Alerts Guide
Get notified when things go wrong
Overview
Qorrelate alerts monitor your logs, metrics, and traces 24/7 and notify you when conditions are met. Configure thresholds, set up notification channels, and reduce alert fatigue with smart grouping.
Alert on error patterns, specific messages, or log volume spikes.
Alert on thresholds, anomalies, or rate of change in metrics.
Alert on high latency, error rates, or trace patterns.
Creating an Alert
Via Dashboard
- Navigate to Alerts in the sidebar
- Click + Create Alert
- Choose alert type (Log, Metric, or Trace)
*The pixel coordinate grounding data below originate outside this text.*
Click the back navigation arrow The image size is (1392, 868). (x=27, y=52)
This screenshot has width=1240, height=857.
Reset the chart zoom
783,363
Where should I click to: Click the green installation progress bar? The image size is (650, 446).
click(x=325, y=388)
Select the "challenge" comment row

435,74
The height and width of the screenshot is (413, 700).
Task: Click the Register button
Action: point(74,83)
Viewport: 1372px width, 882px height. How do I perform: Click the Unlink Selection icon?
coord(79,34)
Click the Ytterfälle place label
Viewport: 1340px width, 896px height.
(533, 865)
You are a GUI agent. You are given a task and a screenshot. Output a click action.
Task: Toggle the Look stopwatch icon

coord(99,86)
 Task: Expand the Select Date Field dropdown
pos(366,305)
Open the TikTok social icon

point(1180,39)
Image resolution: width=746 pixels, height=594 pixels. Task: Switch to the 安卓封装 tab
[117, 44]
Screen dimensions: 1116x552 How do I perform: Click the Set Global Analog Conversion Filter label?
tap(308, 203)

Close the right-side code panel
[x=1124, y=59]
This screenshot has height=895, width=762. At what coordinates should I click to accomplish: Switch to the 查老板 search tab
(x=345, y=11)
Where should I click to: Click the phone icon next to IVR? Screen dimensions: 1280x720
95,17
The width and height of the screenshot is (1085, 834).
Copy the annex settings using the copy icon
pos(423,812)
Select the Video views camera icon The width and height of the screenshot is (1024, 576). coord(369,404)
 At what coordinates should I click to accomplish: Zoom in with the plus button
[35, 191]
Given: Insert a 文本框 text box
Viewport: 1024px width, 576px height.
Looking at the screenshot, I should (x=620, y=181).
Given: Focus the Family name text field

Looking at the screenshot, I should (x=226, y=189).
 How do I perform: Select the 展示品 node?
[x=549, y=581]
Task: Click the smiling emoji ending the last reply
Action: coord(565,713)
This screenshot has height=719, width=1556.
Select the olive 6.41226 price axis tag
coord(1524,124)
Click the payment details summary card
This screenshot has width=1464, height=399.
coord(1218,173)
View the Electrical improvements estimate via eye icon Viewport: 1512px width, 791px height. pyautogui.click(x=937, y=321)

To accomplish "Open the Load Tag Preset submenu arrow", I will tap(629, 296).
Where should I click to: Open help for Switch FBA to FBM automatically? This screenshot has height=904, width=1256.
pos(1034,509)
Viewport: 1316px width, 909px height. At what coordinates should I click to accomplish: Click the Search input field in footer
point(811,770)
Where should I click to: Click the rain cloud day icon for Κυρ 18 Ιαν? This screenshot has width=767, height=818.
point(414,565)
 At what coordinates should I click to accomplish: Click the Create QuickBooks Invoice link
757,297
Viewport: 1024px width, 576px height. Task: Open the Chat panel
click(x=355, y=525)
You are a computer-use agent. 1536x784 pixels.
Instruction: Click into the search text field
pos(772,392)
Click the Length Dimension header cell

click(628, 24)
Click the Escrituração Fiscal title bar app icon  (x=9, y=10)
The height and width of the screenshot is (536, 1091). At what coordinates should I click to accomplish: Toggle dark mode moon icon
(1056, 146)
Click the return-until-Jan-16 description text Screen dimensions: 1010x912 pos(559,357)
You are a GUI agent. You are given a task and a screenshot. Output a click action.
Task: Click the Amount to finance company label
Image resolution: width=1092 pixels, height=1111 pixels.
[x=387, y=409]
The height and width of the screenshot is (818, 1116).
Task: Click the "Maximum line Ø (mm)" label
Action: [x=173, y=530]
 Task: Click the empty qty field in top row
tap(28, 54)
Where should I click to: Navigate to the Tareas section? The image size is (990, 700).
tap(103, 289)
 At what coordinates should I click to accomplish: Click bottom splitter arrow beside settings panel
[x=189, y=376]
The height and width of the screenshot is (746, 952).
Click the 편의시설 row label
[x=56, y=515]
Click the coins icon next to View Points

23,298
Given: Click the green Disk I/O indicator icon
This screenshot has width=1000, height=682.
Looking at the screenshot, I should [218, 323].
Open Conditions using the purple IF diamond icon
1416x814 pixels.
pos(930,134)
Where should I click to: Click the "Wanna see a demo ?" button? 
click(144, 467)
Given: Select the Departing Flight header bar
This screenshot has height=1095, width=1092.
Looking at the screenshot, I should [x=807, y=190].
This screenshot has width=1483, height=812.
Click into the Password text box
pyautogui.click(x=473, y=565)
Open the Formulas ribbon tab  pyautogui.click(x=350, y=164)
- Configure the condition and threshold
- Add notification destinations
- Click Save
Via API
curl -X POST https://qorrelate.io/v1/organizations/{org_id}/alerts \
-H "Authorization: Bearer YOUR_API_KEY" \
-H "Content-Type: application/json" \
-d '{
"name": "High Error Rate",
"type": "metric",
"condition": {
"query": "sum(rate(http_requests_total{status=~\"5..\"}[5m])) / sum(rate(http_requests_total[5m])) * 100",
"operator": ">",
"threshold": 5,
"for": "5m"
},
"notifications": ["slack-engineering"],
"severity": "critical",
"enabled": true
}'
Alert Conditions
Operators
| Operator | Description | Example |
|---|---|---|
> |
Greater than | Error rate > 5% |
< |
Less than | Request rate < 100/min |
= |
Equal to | Healthy instances = 0 |
!= |
Not equal to | Status != "running" |
Duration (for)
The for parameter prevents flapping by requiring the condition to be true for a sustained period:
for: "0s"— Alert immediately (may be noisy)for: "1m"— Alert after 1 minute (recommended minimum)for: "5m"— Alert after 5 minutes (recommended for most alerts)for: "15m"— Alert after 15 minutes (for slow-burn issues)
Log Alerts
Alert based on log content, patterns, or volume.
Example: Alert on Error Logs
{
"name": "Critical Errors in Production",
"type": "log",
"condition": {
"query": "severity:ERROR AND resource.environment:production",
"count_operator": ">",
"count_threshold": 10,
"time_window": "5m"
},
"notifications": ["slack-oncall", "pagerduty-critical"]
}
Example: Alert on Specific Pattern
{
"name": "Database Connection Failures",
"type": "log",
"condition": {
"query": "\"connection refused\" OR \"connection timeout\" AND service.name:api",
"count_operator": ">",
"count_threshold": 5,
"time_window": "1m"
},
"notifications": ["slack-backend"]
}
Metric Alerts
Alert based on metric thresholds using PromQL queries.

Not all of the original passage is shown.